Task instructions:
Transcribe every record in full, keeping it exactly the same.

-- Exercise inputs follows --

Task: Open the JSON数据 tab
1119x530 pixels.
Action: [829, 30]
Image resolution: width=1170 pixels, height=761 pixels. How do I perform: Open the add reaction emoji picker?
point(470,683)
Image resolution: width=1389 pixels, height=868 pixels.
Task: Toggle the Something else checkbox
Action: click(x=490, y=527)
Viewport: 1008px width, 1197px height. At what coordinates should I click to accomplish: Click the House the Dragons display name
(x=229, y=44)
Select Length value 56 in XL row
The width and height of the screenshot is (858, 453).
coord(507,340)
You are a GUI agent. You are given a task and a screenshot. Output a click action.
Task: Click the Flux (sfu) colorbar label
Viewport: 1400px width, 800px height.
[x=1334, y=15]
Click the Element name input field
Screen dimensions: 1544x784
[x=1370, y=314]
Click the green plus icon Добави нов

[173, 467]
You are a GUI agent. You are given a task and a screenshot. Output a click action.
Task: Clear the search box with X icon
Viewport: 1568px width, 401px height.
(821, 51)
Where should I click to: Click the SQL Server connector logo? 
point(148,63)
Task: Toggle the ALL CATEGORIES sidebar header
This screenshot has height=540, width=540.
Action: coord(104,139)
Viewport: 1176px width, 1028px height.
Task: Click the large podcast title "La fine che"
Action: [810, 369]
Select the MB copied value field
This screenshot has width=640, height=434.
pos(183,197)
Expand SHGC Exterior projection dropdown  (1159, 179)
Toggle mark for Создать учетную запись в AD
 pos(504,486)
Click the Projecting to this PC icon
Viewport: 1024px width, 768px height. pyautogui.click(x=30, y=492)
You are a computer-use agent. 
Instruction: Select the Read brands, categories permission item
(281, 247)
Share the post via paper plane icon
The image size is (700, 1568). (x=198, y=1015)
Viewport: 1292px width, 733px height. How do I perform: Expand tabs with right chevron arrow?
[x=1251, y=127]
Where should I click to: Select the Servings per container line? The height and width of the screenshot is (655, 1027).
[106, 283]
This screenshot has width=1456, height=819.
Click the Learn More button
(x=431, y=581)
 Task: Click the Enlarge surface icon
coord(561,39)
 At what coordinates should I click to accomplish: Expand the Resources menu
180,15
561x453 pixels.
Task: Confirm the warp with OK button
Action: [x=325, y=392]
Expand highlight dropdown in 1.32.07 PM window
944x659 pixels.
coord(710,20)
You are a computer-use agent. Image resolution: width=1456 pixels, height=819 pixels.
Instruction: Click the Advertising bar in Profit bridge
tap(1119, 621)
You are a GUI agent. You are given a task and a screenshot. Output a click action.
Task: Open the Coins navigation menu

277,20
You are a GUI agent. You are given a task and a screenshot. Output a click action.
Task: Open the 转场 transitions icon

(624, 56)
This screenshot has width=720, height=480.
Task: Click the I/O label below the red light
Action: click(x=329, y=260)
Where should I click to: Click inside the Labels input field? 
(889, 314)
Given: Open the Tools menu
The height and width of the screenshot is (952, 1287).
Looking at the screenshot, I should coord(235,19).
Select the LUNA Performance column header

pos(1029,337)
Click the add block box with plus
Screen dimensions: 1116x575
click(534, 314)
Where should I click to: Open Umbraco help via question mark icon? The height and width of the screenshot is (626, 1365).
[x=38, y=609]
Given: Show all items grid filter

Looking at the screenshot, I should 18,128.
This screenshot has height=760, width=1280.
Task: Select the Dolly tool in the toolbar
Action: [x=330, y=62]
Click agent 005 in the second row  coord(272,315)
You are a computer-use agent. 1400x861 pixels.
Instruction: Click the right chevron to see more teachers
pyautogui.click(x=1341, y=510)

-- Exercise inputs concluded --

Task output:
Task: Open the JSON数据 tab
1119x530 pixels.
Action: [829, 30]
Image resolution: width=1170 pixels, height=761 pixels. How do I perform: Open the add reaction emoji picker?
point(470,683)
Image resolution: width=1389 pixels, height=868 pixels.
Task: Toggle the Something else checkbox
Action: click(x=490, y=527)
Viewport: 1008px width, 1197px height. At what coordinates should I click to accomplish: Click the House the Dragons display name
(x=229, y=44)
Select Length value 56 in XL row
The width and height of the screenshot is (858, 453).
coord(507,340)
You are a GUI agent. You are given a task and a screenshot. Output a click action.
Task: Click the Flux (sfu) colorbar label
Viewport: 1400px width, 800px height.
[x=1334, y=15]
Click the Element name input field
Screen dimensions: 1544x784
[x=1370, y=314]
Click the green plus icon Добави нов

[173, 467]
You are a GUI agent. You are given a task and a screenshot. Output a click action.
Task: Clear the search box with X icon
Viewport: 1568px width, 401px height.
(821, 51)
Where should I click to: Click the SQL Server connector logo? 
point(148,63)
Task: Toggle the ALL CATEGORIES sidebar header
This screenshot has height=540, width=540.
Action: coord(104,139)
Viewport: 1176px width, 1028px height.
Task: Click the large podcast title "La fine che"
Action: [810, 369]
Select the MB copied value field
This screenshot has width=640, height=434.
pos(183,197)
Expand SHGC Exterior projection dropdown  (1159, 179)
Toggle mark for Создать учетную запись в AD
 pos(504,486)
Click the Projecting to this PC icon
Viewport: 1024px width, 768px height. pyautogui.click(x=30, y=492)
You are a computer-use agent. 
Instruction: Select the Read brands, categories permission item
(281, 247)
Share the post via paper plane icon
The image size is (700, 1568). (x=198, y=1015)
Viewport: 1292px width, 733px height. How do I perform: Expand tabs with right chevron arrow?
[x=1251, y=127]
Where should I click to: Select the Servings per container line? The height and width of the screenshot is (655, 1027).
[106, 283]
This screenshot has width=1456, height=819.
Click the Learn More button
(x=431, y=581)
 Task: Click the Enlarge surface icon
coord(561,39)
 At what coordinates should I click to accomplish: Expand the Resources menu
180,15
561x453 pixels.
Task: Confirm the warp with OK button
Action: [x=325, y=392]
Expand highlight dropdown in 1.32.07 PM window
944x659 pixels.
coord(710,20)
You are a computer-use agent. Image resolution: width=1456 pixels, height=819 pixels.
Instruction: Click the Advertising bar in Profit bridge
tap(1119, 621)
You are a GUI agent. You are given a task and a screenshot. Output a click action.
Task: Open the Coins navigation menu

277,20
You are a GUI agent. You are given a task and a screenshot. Output a click action.
Task: Open the 转场 transitions icon

(624, 56)
This screenshot has width=720, height=480.
Task: Click the I/O label below the red light
Action: click(x=329, y=260)
Where should I click to: Click inside the Labels input field? 
(889, 314)
Given: Open the Tools menu
The height and width of the screenshot is (952, 1287).
Looking at the screenshot, I should coord(235,19).
Select the LUNA Performance column header

pos(1029,337)
Click the add block box with plus
Screen dimensions: 1116x575
click(534, 314)
Where should I click to: Open Umbraco help via question mark icon? The height and width of the screenshot is (626, 1365).
[x=38, y=609]
Given: Show all items grid filter

Looking at the screenshot, I should 18,128.
This screenshot has height=760, width=1280.
Task: Select the Dolly tool in the toolbar
Action: [x=330, y=62]
Click agent 005 in the second row  coord(272,315)
You are a computer-use agent. 1400x861 pixels.
Instruction: Click the right chevron to see more teachers
pyautogui.click(x=1341, y=510)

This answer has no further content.